Although fluent in Spanish as well as English growing up in a Miami community heavily populated by white Cubans, they were taught to be black and proud by their grandmother, and became bi-cultural as they embraced African-American culture as well as their own Cuban culture interacting and weaving comfortably well in both Latino and African-American communities.
An ongoing surprise to me is the number of Latinos who seem to be so unaware that there are black folks in their community who, like they themselves, have Spanish-speaking roots. Cubans, of all Latinos, should know better considering that their home country has an overwhelmingly black population.
MIAMI, FL -- When Afro-Cuban-American twin sisters Yvette and Yvonne Rodriguez launched their Tres Lindas Cubanas cigar line last year, they wanted it to represent some of the diverse Cuban races as well as honor their grandmother, who inculcated them with pride in their African roots.
On a recent afternoon in a Coral Gables cigar shop, the twins point out their three signature cigars: "La clarita" - which means fair-skinned - and is light-medium bodied; "la mulata," which means mixed black/white as is medium-full, much like their grandmother; and "la negrita" means black which is their strongest, full-bodied cigar.
Coming from a mixed race family, the twins were somewhat confused when they were growing up in Miami, where the Cuban population is predominantly white. Their mother, a Cuban mulata, and father, a black Cuban, settled in the Miami suburb of Cutler Ridge, which had a mix of races.
"We were Cuban, we were black, and the kids did not understand that," Yvonne said. When their light-skinned grandmother would pick up the twins and their brother from school, students were puzzled to see her fair complexion. "Kids would ask 'who's that?' This light-skinned woman picking up three little black kids," Yvonne said. They recall bus rides home from middle school telling students about their ancestry.
The witty and lighthearted twins speak with adoration of their maternal grandmother and admit they were also confused growing up. "She was a mulata of mixed race but she came out very light skinned," Yevette explained.
Their grandmother emphasized the importance of being proud of being black. When people complimented her for being elegant, she would respond 'an elegant mulata.' Yvette explained "it was weird for us because for me she was just a white woman … she was a white woman saying 'nosotros las negras'[us black women]," they said laughing.

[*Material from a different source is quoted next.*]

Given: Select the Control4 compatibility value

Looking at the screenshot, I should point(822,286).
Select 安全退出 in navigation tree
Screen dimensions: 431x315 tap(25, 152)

Although their complexion was confusing for them when they were 10 years or 12 years old, when they were a bit older they realized they were comfortable around Latinos as much as they were among African-Americans and weaved comfortably in and out of both communities.
"We could jam out to hip hop or R&B and speak Spanish a few seconds later. We are very in tune with both cultures," Yvonne said.
It was through classic music, food, and stories that Yvette and Yvonne learned about their Cuban culture. "Back then the embargo was real and there was no Internet," Yvonne explained. Their parents were traditional, conservative, and Republican. But growing up in the U.S. they embraced African-American culture in addition to their Cuban culture and found their own identity.
"We don't fit the mold people are accustomed to seeing," Yvonne said.
These variations are the essence of the cigar line, which they say has created a dialogue for those who are confused like they once were.